Data for locating words and elements
——
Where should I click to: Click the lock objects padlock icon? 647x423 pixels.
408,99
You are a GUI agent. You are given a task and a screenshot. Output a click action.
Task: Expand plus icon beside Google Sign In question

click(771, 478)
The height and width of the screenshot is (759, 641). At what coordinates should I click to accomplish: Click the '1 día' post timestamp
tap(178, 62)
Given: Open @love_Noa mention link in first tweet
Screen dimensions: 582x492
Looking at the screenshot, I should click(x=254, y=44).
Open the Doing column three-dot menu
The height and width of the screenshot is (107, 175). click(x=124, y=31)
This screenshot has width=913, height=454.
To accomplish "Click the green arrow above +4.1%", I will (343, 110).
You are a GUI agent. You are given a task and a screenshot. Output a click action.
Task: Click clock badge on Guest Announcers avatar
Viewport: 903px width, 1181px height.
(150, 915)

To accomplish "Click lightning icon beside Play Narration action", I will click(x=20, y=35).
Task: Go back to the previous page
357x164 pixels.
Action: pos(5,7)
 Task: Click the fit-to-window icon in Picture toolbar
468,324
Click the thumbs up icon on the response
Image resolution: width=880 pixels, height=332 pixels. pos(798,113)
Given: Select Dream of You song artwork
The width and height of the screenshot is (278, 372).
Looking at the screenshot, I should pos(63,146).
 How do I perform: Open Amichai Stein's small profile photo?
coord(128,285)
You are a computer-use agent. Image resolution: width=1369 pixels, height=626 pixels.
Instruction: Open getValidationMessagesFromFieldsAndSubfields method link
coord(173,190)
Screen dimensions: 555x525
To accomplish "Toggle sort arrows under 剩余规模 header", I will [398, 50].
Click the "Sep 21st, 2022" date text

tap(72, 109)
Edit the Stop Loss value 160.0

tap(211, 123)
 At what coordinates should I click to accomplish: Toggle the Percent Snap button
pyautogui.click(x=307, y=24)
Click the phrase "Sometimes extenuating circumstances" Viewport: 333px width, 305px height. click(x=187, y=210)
——
Identify each line in the items above that contains the word "coordinates". Copy every such line in full.

The height and width of the screenshot is (759, 641). At what coordinates should I click to accomplish: Click the '1 día' post timestamp
 At what coordinates should I click to accomplish: Toggle the Percent Snap button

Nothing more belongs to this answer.